Responding to the news of the award, Dr. Robert Steven Owor who was also at St. Mary’s College Kisubi, wrote online: “He is one of the brightest scientific minds Uganda has had in the past 40 years. Coutinho had an incredible reading speed, comprehension rate, razor sharp memory and was equally gifted in the arts and sciences.”

Hardworking family

The Coutinhos were always a hardworking people. Antonio Sebastiano Coutinho, Dr. Coutinho’s maternal grandfather, arrived in Uganda around 1910 from Portuguese colonised Goa in India, in pursuit of his elder brother Vito, who had travelled to Uganda and started a business in Fort Portal.

“His parents sent him to find his brother and take him home,” says Martha Carmelina, Dr Coutinho’s mother and one of Antonio’s daughters. Instead, the two joined in business and forgot about returning to Goa.

The two brothers got a misunderstanding and separated. Antonio went to Bundibugyo near the Congo border where he started trading in various commodities before reuniting with his brother. Here, he also met and married Theresa Byaitaka — a Mubiito princess who was the mother of his eight children, including Dr. Coutinho’s mother.

Antonio moved to Kasenyi near Lake Albert where he started a successful business selling smoked fish, beef and other foodstuffs.

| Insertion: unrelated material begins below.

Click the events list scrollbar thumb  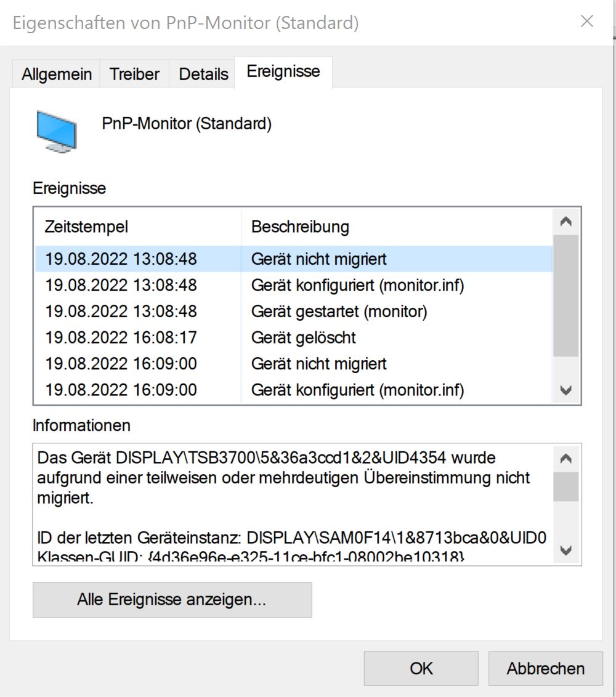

“He supplied companies with bundles of dried meat, fish and maize; and was able to build a house for his family and educate all eight of us,” said Carmelina.

All Coutinho’s children grew up into responsible citizens and have produced notable children — doctors, like Alex, Godfrey and Sheila Coutinho, nurses like Sara and Margaret Kigundu, engineers like Emmanuel and social workers like Felistas, among others.

Today, Carmelina leads a quiet life in a decent home set up by her children in Njeru near Jinja. Confined to a wheelchair, the ageing mother glowingly decribed her son: “He has always been very clever.”

Away from hospital wards, Dr. Coutinho is a proud father of three children — Neil, Jeremy and Karen. He is the champion of the Hima Cement Golf Captain’s Prize. He speaks Luganda, Lusoga, Runyakitara and English.

His wife, Sheila, is involved in social work while their daughter uses drama to raise awareness on HIV/AIDS. Sometimes, it looks like life for this man has just begun.